Texto para leitura ▸

┌──

Passou-se o dia e ele não foi.
Um ano perdido
Eu fui uma criança em extremo apta para contrair doenças. Em geral, era eu quem as apanhava no colégio e as trazia para casa, contagiando minha irmã e minha prima.
No ano de 1919, antes de completar onze anos, adoeci. Não me lembro qual foi a doença – talvez escarlatina –, mas ela me impediu de continuar o curso no São Luís, de maneira que concluí apenas o primeiro semestre e perdi o ano escolar. Esse fato trouxe para mim um benefício, porque quando fui matriculado no colégio, era dos mais moços de minha turma. O ensino era exigente e eu o acompanhava com certo esforço; além disso, mamãe fazia muita questão de que obtivesse boas notas. Então, eu sentia uma espécie de peso acachapante sobre mim, pela resistência que devia fazer ao ambiente somada à dificuldade do estudo, mas não sabia explicar isso para ela.
No ano seguinte, quando voltei ao Colégio São Luís, eu era um dos mais velhos da sala de aula. Já havia cursado parte da matéria e me sentia muito mais à vontade para seguir os estudos, o que me ajudava a carregar o peso e me dava mais condições de enfrentar as adversidades. Por causa dessa facilidade, passei a ser desde logo um dos melhores alunos da turma, fazendo um bom papel: o que os padres perguntavam eu sabia responder e, inclusive, fazia muitas perguntas a eles.

└──

Registros fornecidos ▸
┌──

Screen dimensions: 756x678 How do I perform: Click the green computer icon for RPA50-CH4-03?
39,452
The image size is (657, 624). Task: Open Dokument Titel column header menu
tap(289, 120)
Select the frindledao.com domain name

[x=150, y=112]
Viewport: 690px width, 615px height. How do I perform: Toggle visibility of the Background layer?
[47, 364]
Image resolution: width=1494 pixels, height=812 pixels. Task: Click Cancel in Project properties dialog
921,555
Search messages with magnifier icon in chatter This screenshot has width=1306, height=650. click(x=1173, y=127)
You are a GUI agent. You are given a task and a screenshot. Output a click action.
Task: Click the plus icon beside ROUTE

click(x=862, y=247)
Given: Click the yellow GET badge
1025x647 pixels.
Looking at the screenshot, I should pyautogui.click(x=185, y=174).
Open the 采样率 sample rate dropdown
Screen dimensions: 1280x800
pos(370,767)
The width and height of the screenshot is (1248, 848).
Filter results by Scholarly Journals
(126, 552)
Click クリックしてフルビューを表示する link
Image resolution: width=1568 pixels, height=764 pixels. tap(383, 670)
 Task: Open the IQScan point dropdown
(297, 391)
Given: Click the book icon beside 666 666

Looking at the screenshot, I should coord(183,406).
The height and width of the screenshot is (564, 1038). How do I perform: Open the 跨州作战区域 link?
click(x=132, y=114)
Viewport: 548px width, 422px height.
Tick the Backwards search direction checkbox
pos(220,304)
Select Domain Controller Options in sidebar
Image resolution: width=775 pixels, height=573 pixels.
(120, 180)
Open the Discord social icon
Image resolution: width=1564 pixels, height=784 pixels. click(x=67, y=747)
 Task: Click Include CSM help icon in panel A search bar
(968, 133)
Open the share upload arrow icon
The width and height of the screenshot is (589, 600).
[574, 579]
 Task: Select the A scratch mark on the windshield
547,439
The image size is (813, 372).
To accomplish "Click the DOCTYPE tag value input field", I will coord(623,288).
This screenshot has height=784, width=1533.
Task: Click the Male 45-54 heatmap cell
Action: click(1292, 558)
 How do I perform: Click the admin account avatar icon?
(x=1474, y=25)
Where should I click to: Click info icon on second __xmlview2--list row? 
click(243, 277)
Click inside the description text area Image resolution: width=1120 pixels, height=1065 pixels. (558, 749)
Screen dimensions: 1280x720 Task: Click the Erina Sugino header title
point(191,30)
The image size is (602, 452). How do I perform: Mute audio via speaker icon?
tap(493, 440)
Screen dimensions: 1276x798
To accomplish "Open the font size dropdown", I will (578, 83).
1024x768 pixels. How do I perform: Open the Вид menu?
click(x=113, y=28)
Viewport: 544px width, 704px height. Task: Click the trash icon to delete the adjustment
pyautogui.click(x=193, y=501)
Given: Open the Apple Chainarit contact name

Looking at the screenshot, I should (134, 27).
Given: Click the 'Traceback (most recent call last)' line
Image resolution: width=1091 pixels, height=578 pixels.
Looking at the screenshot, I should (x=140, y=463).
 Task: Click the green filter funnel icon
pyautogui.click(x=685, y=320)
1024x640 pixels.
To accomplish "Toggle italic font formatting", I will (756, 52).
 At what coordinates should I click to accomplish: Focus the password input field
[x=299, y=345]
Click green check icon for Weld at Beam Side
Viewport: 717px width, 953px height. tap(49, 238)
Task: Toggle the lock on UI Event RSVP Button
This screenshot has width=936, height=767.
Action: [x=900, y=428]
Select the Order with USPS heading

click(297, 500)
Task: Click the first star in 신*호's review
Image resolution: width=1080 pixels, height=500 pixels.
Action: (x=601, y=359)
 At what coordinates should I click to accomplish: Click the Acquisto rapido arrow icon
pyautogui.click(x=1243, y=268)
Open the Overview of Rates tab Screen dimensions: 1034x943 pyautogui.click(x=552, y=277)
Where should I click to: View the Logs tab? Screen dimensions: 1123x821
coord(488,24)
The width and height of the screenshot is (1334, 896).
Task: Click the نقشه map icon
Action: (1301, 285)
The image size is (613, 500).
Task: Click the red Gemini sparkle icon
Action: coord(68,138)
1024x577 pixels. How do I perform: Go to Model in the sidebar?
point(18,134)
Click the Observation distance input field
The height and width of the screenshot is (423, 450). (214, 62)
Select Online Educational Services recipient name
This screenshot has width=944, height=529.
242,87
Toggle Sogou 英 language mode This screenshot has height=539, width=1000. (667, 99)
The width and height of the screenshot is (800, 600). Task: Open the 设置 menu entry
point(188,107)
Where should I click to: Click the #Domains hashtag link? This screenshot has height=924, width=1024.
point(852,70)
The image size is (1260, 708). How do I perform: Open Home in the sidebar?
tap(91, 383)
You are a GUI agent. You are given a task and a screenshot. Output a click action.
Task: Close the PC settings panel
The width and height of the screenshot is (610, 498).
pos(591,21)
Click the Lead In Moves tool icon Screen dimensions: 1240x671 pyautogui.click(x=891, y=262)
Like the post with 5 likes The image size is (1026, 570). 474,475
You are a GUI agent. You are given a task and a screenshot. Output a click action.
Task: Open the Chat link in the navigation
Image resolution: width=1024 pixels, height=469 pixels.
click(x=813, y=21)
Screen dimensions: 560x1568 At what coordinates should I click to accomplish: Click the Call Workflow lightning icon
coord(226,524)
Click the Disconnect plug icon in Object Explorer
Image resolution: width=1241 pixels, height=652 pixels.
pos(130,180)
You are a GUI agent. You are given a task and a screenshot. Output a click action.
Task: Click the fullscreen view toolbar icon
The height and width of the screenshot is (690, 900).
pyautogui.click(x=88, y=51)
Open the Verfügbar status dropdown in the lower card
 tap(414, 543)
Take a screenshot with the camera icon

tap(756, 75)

└──

Enunciado ▸
Responda com base no relato sobre o ano perdido:
1. Em que ano ocorreu a doença que interrompeu o curso?
2. Qual era o nome do colégio?
3. Ao voltar ao colégio no ano seguinte, que posição de idade ocupava na sala de aula?
Os registros não têm relação com o texto.

Resposta ▸
1. Em 1919.
2. Colégio São Luís.
3. Era um dos mais velhos da sala.